President Obama’s new strategy for Afghanistan, which Spencer has been reporting on in detail, is being greeted with cautious optimism from lawyers representing prisoners held at the U.S.-run prison at Bagram air base, Afghanistan. But those lawyers — who are representing prisoners picked up around the world and locked up at Bagram for years, with fewer rights than prisoners have even at Guantanamo Bay — have been disappointed before.

“The strategy as announced is encouraging,” said Tina Foster, executive director of the International Justice Network, which represents Bagram detainees seeking habeas corpus relief in federal court, told me today. “Of course, we’ve seen from President Obama in the past that encouraging words and pronouncements don’t necessarily translate into actions consistent with those words.”

Foster was referring to the fact that President Obama, despite promising to close Guantanamo Bay and improve U.S. detention policies, has kept up the Bush administration’s argument that detainees at the Bagram prison in Afghanistan have no habeas corpus rights — or any other constitutional rights, for that matter.

Bagram therefore has the potential to become, as I’ve written before, Obama’s Gitmo — and actually, far worse.  That’s because while there are about 240 detainees at Guantanamo, there are more than 600 at Bagram.

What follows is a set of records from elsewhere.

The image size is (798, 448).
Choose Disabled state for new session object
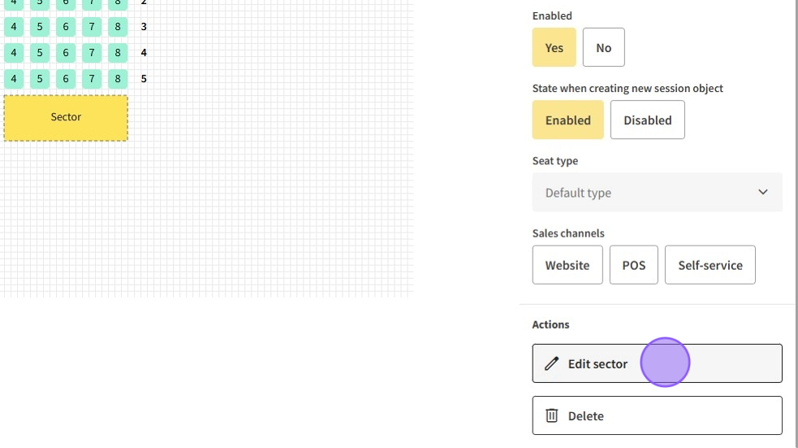coord(647,120)
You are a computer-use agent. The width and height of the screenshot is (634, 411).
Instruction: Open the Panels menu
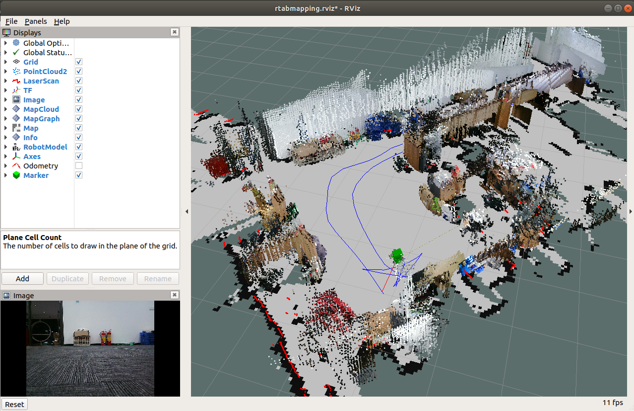(36, 21)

And a surge of troops and a stepped-up U.S. engagement in Afghanistan, as President Obama is promising, will likely add many more prisoners to their ranks.

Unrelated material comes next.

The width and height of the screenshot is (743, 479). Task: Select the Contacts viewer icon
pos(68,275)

“I’m encouraged by the fact that the Afghan strategy recognizes the importance of the civilian population at the local level,” said Foster, who’s one of very few U.S.-based lawyers that have actually been to Afghanistan to try to see the prisoners and meet with their families. (The U.S. military does not allow its prisoners at Bagram to meet with lawyers, so she’s been able to see only those prisoners who have been released.)

“But he has to change the policy with respect to prisoners at Bagram, otherwise there will be no credibility for all of these new civilian and military forces being sent to partner with the local population in Afghanistan to build a new society,” said Foster. “If at the same  the U.S. is illegally detaining hundreds of Afghan civilians without legal basis, that has to change in order to have credibility.”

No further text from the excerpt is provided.